We have checked the accuracy of our climate model by comparing the output both with published results and with the 1D LBL radiative transfer model SMART (Spectral Mapping Atmospheric Radiative Transfer) developed by D. Crisp (Meadows & Crisp 1996; Crisp 1997). SMART is a well-tested model (Robinson et al. 2011) that accesses some of the same databases as does KSPECTRUM; however, its development and implementation are entirely independent. By comparing specific cases of interest with SMART, we can gain confidence that our calculated fluxes are correct, or at least that they are consistent with our assumptions about CO₂ and H₂O line shapes. For all our climate models that are compared with SMART, we used 70 atmospheric layers (we use 101 layers for all our HZ calculations). We could not use 101 layers in our flux comparisons due to numerical accuracy issues with SMART at high enough vertical resolution, although 70 layers produced a sufficiently accurate result with SMART.
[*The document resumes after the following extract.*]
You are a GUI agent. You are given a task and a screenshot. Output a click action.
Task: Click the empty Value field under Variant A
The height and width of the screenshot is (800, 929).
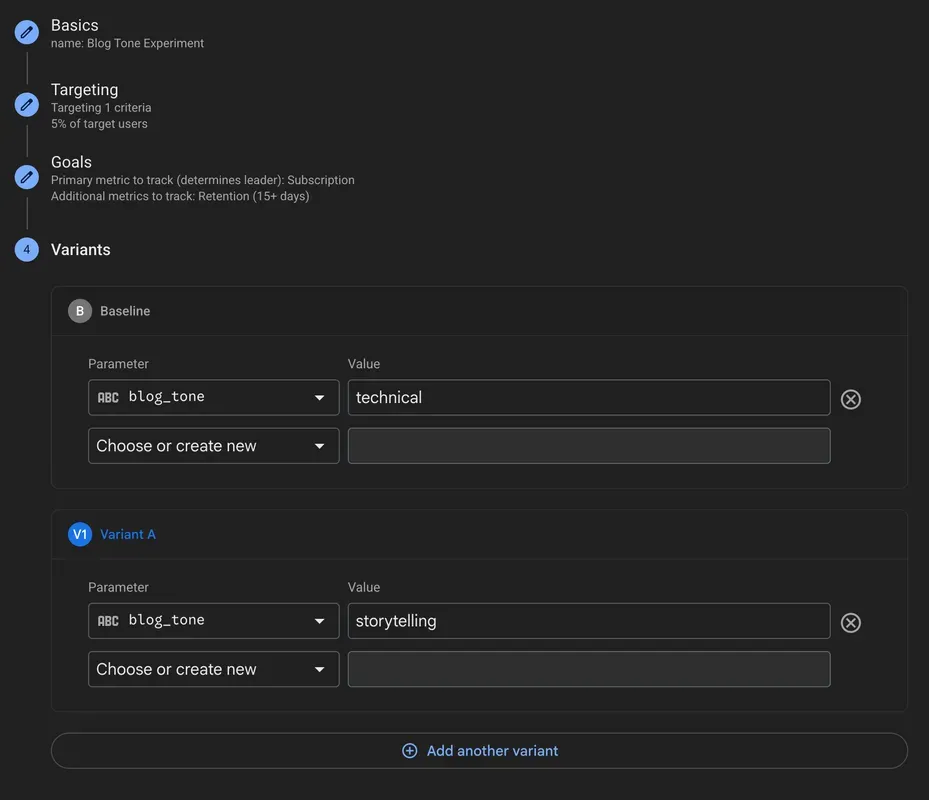(x=589, y=668)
2.2.1. Dense CO₂ Atmosphere

Dense CO₂-rich atmospheres have been suggested as warming agents for early Mars (Pollack et al. 1987; Kasting 1991; Forget & Pierrehumbert 1997; Tian et al. 2010). Planets close to the OHZ may develop dense, CO₂-rich atmospheres as a consequence of outgassing from volcanism, which can only be balanced by surface weathering if the planet's surface temperature remains above freezing. The CO₂ feedback effect fails at some distance because CO₂ begins to condense out of the atmosphere, lowering the tropospheric lapse rate and reducing the greenhouse effect. CO₂ is also an effective Rayleigh scatterer (2.5 times better than air), and so a dense CO₂ atmosphere is predicted to have a high albedo, which offsets its greenhouse effect (Kasting 1991). The OHZ boundary can then be taken as this "maximum greenhouse limit" where Rayleigh scattering by CO₂ begins to outweigh the greenhouse effect.
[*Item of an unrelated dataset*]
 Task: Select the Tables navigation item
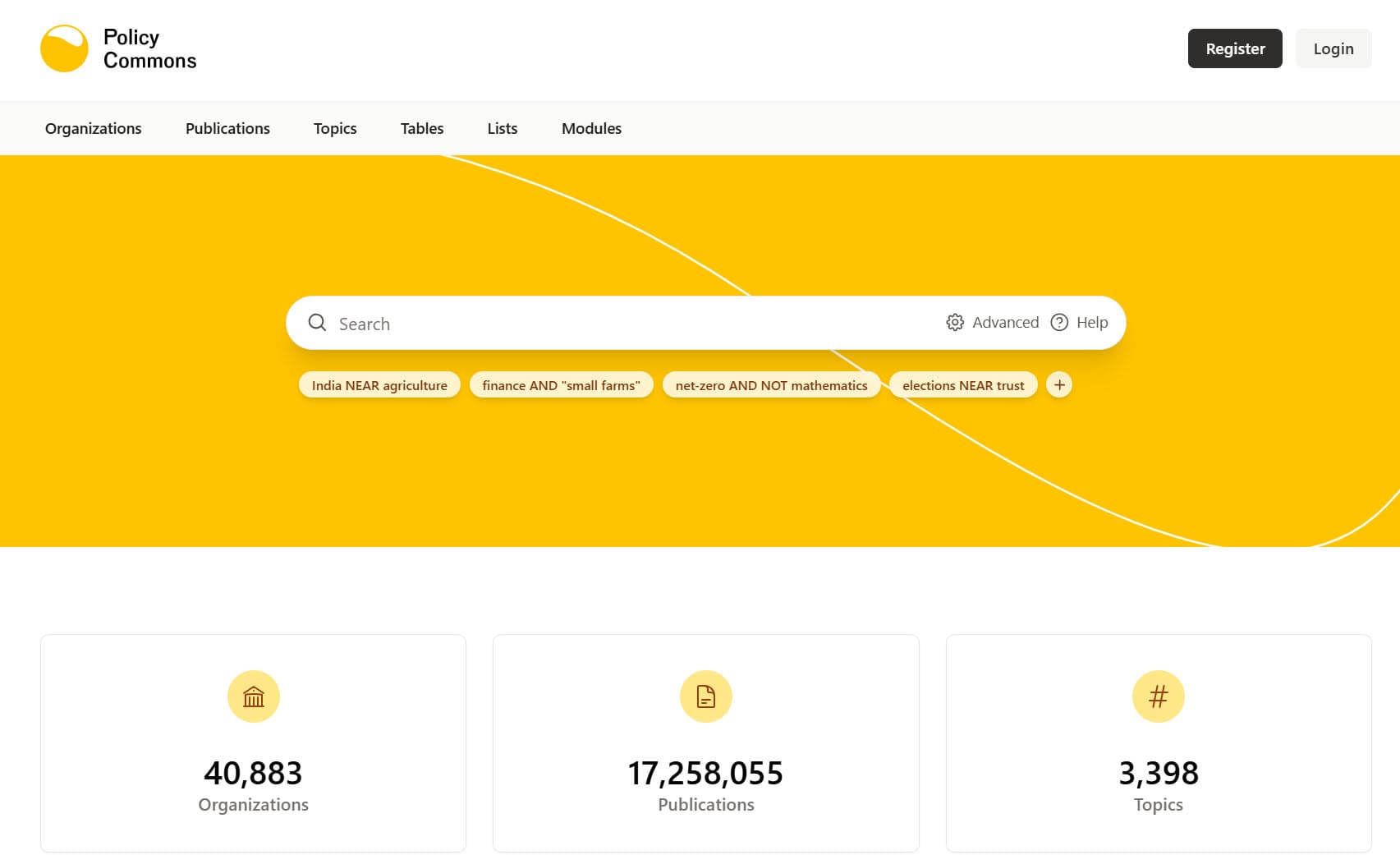[422, 128]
Figure 1 shows net outgoing long-wave radiation (OLR) versus wavenumber in the range 0–2000 cm⁻¹ for a Mars-mass planet with a 2 bar CO₂ atmosphere and a surface temperature of 250 K. The solar constant is assumed to be 75% of its present value (1360 W m⁻²), matching the solar flux incident on early Mars (3.8 Gyr). The integrated flux over all bands at the top of the atmosphere from our model (86 W m⁻², blue solid curve) matches well with SMART (88.4 W m⁻², dashed red curve). Our model has a coarser spectral resolution than does SMART, and it appears that between 800 and 1200 cm⁻¹ the differences could become important. But this is compensated by the fact that our OLR in these intervals can be considered as a running average of the OLR from SMART. Nevertheless, most of the difference in the OLR arises from significant absorption in the 667 cm⁻¹ (15 m) vibrational band of CO₂, which is closer to the peak of the blackbody curve.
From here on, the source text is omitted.